_Exercise_. Lines from the top of the listing down to the one with "Task: Enable Salto de Hoja por Piso checkbox", inclusive, are to be copied exactly.

_Information supplied_.
:::

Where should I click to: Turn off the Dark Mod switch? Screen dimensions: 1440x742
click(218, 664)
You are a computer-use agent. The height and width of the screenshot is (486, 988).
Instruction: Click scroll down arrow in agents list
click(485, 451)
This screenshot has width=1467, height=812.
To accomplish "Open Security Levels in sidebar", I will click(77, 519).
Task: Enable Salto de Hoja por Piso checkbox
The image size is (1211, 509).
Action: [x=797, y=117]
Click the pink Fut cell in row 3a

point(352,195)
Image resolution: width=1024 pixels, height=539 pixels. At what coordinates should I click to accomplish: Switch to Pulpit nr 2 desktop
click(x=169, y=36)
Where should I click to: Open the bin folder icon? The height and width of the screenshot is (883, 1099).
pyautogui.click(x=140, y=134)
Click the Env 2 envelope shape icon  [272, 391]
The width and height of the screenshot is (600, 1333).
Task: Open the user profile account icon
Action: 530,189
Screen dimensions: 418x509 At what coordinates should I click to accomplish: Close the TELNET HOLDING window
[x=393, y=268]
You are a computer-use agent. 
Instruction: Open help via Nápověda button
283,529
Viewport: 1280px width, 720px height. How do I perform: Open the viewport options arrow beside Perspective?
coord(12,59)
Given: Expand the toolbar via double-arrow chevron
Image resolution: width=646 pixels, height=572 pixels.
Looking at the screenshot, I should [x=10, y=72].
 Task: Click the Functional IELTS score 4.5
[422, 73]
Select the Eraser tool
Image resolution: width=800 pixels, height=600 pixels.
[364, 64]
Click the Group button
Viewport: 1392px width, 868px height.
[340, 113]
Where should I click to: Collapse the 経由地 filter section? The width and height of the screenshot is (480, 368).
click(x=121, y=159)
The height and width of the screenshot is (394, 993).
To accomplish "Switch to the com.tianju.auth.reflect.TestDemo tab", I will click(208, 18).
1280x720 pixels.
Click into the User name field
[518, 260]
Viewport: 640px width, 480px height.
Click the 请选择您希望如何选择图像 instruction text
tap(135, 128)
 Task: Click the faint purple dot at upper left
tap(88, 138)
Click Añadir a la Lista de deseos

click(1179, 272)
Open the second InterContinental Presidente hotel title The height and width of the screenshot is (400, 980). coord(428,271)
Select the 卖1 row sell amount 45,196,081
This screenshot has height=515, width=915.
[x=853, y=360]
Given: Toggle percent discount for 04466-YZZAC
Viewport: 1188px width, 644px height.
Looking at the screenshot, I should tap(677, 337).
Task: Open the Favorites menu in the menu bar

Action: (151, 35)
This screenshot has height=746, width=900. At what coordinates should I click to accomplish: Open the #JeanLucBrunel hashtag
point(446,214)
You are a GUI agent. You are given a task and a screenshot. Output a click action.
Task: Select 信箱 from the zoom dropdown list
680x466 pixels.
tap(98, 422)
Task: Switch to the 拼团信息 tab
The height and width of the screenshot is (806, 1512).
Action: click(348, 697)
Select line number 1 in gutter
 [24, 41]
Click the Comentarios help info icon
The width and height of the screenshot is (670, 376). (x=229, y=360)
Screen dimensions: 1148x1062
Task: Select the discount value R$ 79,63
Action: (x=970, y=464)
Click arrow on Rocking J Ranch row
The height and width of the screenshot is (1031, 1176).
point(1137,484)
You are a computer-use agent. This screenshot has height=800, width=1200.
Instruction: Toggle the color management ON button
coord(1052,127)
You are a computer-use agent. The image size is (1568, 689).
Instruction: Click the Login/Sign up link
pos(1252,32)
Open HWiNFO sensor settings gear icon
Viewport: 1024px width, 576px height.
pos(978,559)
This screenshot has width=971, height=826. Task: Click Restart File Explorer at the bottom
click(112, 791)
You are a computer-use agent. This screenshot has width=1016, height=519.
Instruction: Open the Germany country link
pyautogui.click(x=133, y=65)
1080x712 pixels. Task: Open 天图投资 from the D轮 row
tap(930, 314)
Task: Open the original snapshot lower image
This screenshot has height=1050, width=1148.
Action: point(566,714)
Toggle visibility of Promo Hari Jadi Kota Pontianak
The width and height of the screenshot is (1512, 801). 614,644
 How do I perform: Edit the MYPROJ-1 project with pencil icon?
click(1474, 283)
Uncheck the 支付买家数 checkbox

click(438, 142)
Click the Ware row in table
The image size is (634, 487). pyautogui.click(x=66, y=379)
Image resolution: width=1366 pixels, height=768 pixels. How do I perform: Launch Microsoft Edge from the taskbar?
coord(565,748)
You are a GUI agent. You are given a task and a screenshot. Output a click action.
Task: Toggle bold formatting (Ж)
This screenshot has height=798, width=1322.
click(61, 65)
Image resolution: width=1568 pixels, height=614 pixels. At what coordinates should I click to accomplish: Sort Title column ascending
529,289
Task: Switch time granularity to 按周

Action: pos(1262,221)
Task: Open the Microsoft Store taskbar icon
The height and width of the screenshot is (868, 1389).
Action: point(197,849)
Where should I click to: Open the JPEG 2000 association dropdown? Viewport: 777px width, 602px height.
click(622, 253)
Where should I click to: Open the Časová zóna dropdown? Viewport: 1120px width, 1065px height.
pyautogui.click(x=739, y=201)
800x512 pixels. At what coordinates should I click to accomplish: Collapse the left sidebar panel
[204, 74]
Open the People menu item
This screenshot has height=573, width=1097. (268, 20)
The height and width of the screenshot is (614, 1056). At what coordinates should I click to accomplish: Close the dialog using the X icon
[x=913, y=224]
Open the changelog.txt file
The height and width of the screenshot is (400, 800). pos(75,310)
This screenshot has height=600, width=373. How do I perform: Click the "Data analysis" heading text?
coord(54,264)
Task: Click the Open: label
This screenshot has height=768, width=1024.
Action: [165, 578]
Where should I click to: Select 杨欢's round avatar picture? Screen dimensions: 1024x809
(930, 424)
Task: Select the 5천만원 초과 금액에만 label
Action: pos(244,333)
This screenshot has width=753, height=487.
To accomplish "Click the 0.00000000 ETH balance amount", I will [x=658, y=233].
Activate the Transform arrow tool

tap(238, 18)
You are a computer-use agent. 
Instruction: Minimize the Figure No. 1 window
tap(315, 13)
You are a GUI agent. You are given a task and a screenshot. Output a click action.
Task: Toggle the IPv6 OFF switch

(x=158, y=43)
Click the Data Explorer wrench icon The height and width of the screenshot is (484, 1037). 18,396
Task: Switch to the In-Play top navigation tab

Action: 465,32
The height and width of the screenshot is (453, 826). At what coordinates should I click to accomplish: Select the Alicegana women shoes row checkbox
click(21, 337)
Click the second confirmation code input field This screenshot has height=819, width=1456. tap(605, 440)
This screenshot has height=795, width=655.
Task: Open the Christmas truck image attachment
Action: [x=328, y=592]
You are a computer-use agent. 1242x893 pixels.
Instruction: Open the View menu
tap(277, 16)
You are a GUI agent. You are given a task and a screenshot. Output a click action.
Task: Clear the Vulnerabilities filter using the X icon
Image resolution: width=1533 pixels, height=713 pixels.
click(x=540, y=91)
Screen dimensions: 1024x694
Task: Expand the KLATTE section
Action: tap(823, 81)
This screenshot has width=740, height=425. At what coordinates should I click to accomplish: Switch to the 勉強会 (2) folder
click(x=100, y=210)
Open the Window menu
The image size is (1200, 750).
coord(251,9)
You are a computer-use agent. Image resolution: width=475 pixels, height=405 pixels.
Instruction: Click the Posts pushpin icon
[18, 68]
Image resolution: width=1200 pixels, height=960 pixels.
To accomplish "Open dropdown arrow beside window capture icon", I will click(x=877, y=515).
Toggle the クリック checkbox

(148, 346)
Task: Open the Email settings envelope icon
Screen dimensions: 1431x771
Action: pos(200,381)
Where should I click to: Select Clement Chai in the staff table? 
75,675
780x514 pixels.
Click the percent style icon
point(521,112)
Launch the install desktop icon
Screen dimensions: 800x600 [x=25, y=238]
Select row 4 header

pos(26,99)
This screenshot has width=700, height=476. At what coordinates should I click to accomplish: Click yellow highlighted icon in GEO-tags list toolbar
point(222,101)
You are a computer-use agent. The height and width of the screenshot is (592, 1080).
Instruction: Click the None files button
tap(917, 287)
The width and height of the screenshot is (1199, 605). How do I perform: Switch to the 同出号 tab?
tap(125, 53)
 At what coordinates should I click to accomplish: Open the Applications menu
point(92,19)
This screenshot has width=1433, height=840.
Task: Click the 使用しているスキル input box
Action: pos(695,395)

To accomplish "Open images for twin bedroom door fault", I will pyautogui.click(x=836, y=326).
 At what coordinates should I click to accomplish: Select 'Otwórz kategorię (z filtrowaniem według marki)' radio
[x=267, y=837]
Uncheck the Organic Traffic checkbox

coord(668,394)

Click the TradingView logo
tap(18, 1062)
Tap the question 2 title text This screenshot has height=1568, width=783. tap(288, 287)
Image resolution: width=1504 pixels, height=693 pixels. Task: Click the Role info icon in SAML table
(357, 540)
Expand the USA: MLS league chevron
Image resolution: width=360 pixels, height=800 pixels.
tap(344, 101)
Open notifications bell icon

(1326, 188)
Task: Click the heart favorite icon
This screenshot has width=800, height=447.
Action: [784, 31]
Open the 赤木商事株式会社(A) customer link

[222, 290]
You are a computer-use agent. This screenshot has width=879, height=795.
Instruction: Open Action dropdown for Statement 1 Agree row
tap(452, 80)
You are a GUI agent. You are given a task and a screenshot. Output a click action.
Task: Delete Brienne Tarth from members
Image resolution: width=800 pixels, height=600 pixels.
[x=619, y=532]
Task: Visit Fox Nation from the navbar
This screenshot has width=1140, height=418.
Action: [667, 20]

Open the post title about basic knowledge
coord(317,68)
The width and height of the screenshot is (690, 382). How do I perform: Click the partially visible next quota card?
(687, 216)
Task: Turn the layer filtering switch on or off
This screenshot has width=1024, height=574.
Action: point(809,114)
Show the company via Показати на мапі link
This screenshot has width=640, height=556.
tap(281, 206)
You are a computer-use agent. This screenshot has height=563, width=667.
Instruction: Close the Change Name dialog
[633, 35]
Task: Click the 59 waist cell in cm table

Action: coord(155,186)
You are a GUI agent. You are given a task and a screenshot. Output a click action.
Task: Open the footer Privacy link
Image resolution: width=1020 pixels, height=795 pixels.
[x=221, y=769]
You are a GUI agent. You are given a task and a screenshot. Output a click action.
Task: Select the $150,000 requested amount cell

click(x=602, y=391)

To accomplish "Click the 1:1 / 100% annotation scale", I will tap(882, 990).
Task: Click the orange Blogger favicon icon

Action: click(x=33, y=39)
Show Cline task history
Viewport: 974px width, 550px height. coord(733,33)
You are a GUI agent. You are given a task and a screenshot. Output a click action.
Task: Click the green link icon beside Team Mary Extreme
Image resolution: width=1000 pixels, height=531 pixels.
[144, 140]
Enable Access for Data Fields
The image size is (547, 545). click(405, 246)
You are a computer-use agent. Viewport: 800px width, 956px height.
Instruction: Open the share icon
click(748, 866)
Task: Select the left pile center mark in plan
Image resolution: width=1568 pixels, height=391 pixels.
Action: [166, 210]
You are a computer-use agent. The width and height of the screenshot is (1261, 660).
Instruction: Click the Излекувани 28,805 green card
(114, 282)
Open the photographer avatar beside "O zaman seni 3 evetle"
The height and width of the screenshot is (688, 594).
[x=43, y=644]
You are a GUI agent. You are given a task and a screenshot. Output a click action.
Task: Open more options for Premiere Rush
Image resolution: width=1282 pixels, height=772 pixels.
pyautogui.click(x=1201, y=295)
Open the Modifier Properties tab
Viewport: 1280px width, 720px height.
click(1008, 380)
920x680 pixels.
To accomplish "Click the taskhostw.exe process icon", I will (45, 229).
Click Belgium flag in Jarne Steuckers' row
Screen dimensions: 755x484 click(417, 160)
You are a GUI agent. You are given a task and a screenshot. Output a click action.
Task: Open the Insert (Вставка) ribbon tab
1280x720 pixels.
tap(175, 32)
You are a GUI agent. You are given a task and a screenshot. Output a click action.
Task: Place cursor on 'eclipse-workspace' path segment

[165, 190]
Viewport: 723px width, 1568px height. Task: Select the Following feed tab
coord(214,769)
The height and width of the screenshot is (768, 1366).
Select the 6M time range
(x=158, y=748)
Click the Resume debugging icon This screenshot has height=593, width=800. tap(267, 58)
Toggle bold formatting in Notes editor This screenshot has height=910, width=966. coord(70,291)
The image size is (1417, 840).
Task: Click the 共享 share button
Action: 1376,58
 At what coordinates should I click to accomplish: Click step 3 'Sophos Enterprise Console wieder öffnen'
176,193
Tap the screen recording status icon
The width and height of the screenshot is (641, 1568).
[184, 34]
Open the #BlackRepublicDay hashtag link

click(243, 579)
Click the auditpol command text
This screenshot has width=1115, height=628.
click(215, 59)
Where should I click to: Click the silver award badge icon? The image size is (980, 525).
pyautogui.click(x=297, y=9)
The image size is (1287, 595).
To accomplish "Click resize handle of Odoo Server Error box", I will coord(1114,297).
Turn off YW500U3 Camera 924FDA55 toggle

:::

_Task answer_.
Where should I click to: Turn off the Dark Mod switch? Screen dimensions: 1440x742
click(218, 664)
You are a computer-use agent. The height and width of the screenshot is (486, 988).
Instruction: Click scroll down arrow in agents list
click(485, 451)
This screenshot has width=1467, height=812.
To accomplish "Open Security Levels in sidebar", I will click(77, 519).
Task: Enable Salto de Hoja por Piso checkbox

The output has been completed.